De quoi ça parle?
Élise à Brest, Alexia à Saint-Etienne, Cécile à Compiègne ou encore Jill à Marseille : elles sont des milliers de jeunes femmes à dénoncer les violences sexistes, le harcèlement de rue et les remarques machistes qu’elles subissent au quotidien. La nuit, armées de feuilles blanches et de peinture noire, elles collent des messages de soutien aux victimes et des slogans contre les féminicides. Certaines sont féministes de longue date, d’autres n’ont jamais milité, mais toutes se révoltent contre ces violences qui ont trop souvent bouleversé leurs vies. Le sexisme est partout, elles aussi !

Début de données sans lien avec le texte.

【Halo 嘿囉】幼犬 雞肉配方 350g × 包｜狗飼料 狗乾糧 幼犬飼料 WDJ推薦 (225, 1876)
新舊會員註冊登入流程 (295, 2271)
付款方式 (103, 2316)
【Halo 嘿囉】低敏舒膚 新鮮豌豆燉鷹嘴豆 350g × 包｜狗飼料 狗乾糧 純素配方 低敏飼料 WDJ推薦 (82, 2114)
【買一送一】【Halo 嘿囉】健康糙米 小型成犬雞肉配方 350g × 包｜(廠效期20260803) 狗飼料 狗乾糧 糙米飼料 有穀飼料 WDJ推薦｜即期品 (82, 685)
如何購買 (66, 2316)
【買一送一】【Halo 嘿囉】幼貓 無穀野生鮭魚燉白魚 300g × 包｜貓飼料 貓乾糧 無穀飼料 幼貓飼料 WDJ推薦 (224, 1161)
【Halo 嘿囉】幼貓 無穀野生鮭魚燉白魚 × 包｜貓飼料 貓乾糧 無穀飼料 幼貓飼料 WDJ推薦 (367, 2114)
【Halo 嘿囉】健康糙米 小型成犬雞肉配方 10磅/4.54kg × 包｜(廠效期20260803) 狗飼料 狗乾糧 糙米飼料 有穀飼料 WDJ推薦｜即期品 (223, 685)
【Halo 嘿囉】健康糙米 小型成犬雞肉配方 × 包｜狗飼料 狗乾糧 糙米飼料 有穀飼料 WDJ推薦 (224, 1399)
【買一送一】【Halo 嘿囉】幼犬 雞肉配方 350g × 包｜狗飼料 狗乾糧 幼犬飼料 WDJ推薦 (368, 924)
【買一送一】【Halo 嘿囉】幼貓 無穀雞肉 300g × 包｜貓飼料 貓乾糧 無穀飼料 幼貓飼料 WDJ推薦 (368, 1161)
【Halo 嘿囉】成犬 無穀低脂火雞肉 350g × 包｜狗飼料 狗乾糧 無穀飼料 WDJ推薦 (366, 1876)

Les colleuses au cinéma ! Après avoir été présenté en séance spéciale au Festival de Cannes 2022, le doc Riposte féministe arrive en salles. A notre micro, le tandem de réalisateurs, Simon Depardon et Marie Perennès s'est confié sur le point de départ de ce projet.
"C'est un mouvement qui nous intéressait énormément. Nous habitons à Paris, nous en voyions beaucoup. On connaissait le fonctionnement du mouvement de loin, explique Marie Perennès. Un jour, nous sommes allés avec notre productrice Claudine Nougaret à une manifestation à Montpellier, organisée par le collectif, où plein de personnes ont pris la parole pour témoigner, dire leur soutien, raconter, et c'était une image hyper puissante, hyper forte, par les paroles qui étaient prononcées à ce moment-là. On s'est regardé et on s'est rendu compte qu'il n'y avait pas un seul média, radio, télévision... Rien pour capter et garder cette parole. Je crois que c'est vraiment à ce moment là qu'on s'est dit qu'il fallait en faire un film, un film de cinéma. Il faut que cette parole existe à l'écran, qui leur rend hommage."

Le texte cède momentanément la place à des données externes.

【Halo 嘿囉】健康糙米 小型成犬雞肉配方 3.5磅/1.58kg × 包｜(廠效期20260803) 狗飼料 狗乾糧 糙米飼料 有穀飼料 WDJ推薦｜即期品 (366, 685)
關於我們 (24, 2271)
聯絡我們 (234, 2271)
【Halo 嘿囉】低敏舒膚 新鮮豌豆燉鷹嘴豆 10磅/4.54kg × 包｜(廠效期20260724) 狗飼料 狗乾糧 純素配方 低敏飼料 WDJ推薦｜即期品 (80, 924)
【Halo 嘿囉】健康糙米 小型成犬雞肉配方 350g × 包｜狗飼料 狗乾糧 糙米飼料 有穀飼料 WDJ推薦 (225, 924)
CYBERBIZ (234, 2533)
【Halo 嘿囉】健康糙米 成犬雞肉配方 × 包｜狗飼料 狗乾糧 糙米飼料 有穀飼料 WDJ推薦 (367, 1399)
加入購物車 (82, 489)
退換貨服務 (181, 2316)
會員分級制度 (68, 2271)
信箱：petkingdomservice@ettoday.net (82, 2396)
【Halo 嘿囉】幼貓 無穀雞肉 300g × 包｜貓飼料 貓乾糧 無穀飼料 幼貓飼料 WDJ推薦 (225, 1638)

Avec pour intention de montrer cette jeunesse, comme une photographie à un instant T. "La question est "comment on agit ?" Montrer une jeunesse qui n'est pas apathique. Peut être que tout le monde ne vote pas, mais en tout cas il y a une volonté démocratique de participer au débat. On voit qu'il y a une jeunesse prête à discuter".
Comment toucher un large public ?
L'objectif du tandem était aussi de pouvoir sensibiliser à ce sujet, et ne pas s'adresser uniquement à des personnes déjà intéressées par le sujet. Comment toucher un public le plus large possible avec un documentaire comme celui-là ? Nous leur avons posé la question.
"Déjà on a fait ce film en parité pour cette raison. Pour nous, c’était extrêmement important d’avoir à la réalisation une équipe paritaire qui allait permettre justement peut être d’équilibrer tous ces différents niveaux de discours." Et d'ajouter : "L’idée, c’était vraiment de ne pas emprisonner les gens dans un discours, avec des interviews face caméra et des jeunes féministes qui pourraient dire que c’est comme ça qu’il faut penser, agir, faire. L’idée était de donner à voir ce qui se passe pour éveiller à cet endroit là les consciences."
Dans ce but, le film prend le parti de privilégier des séquences de groupe : "On veut laisser au spectateur la possibilité de se faire son propre avis, poursuit Simon Depardon. L'idée était de pouvoir être dans le quotidien, comme une petite souris autour d'elles. Ce ne sont pas forcément des séquences très longues, mais laisser le groupe vivre. C'est en filmant le quotidien que peut jaillir un réel qui va beaucoup nous renseigner sur la façon dont elle travaille et de ce qu'elles ont envie de dire". Le film a été tourné sur 5 mois, en temps de pandémie.
Une présentation remarquée à Cannes
Pour mémoire, le film avait été présenté à Cannes, avec une montée des marches retentissantes. Des membres du mouvement Les colleuses, venues de toute la France, ont déroulé une banderole portant les noms des 129 victimes de féminicides.
"Faire réagir, faire peut être prendre conscience... En tout cas questionner, interroger, créer des dialogues, des émotions. La projection à Cannes était riche de tout ça. C’était une journée riche en émotion. Qu’elles se rencontrent, c’était revigorant et énergisant pour nous tous", explique Marie Perennès.
"On était heureux de cette sélection. Je pense que c’est intéressant que le Festival de Cannes et Thierry Frémaux aient pris la décision de montrer un film comme celui-là. Au-delà du sujet politique, je pense que c’est aussi la forme du film qui a séduit", poursuit le tandem.
"C’est intéressant, parce que d’une certaine façon, on sait que ça sert au Festival d’avoir un film féministe, et ça sert aussi à la visibilité. Nous, on pense que c’est bien. On sait qu’il n’y a que 20% des films qui sont réalisés par des femmes. Donc mettre ce film ici, faire une action, ça permet d’en parler et c’est ça le plus important."
Riposte féministe est à l'affiche ce mercredi 9 novembre.